I shook my head. “Please forgive me for pursuing this. But your friendship with Brod. You loved him. You appreciated his generosity of spirit. He was like a brother; more than a brother. I read his book. You were like Jonathan and David. Inseparable.”
“Yes. That was the most difficult. I regret it to this day.”
“So please, please explain it.”
“I can’t. I cannot. I try to come up with reasons. I think about it. I can’t stop thinking about it. It’s a regret that spins like a never ending top in my mind. It haunts me. I can’t explain it.”
“Maybe it was ego.”
“Maybe,” K said.
“Or desire for drama.”
“Could be. But I still can’t explain it.”

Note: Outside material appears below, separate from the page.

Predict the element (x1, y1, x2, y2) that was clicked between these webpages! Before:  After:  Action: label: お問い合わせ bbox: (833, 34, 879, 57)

“Not only the false death that Doctor Klopstock agreed to. But to continue the sham for decades.”
“Then I had a reason. Dora. But in retrospect I can’t explain it. It has run its course and now it’s too late to change. I don’t know. I admit it. I just don’t know.”
Tears sprang into his eyes. No wonder the word “sprang” is used with tears. They did not well up slowly, reflecting the slow buildup of feelings, the eyes moisten, then the tears coming. But here “sprang” is correct. Like a sudden hemorrhage they came, the tears.
“There are lots of things I know,” K continued, “but this I truly don’t know. Celine writes about the gratuitous act. This may be one. It’s like a runaway train on a downhill run. Once started, no turning back. Don’t you think I’ve asked myself countless times, Why did you do it? Why did you fake your death? I have no answer. Or, rather, different answers at different times, which is the same answer as no answer. Sometimes in the middle of the night it becomes absolutely clear to me. In a dream. But in waking, when I want to grasp it, to recreate the thoughts, the words, they elude me.”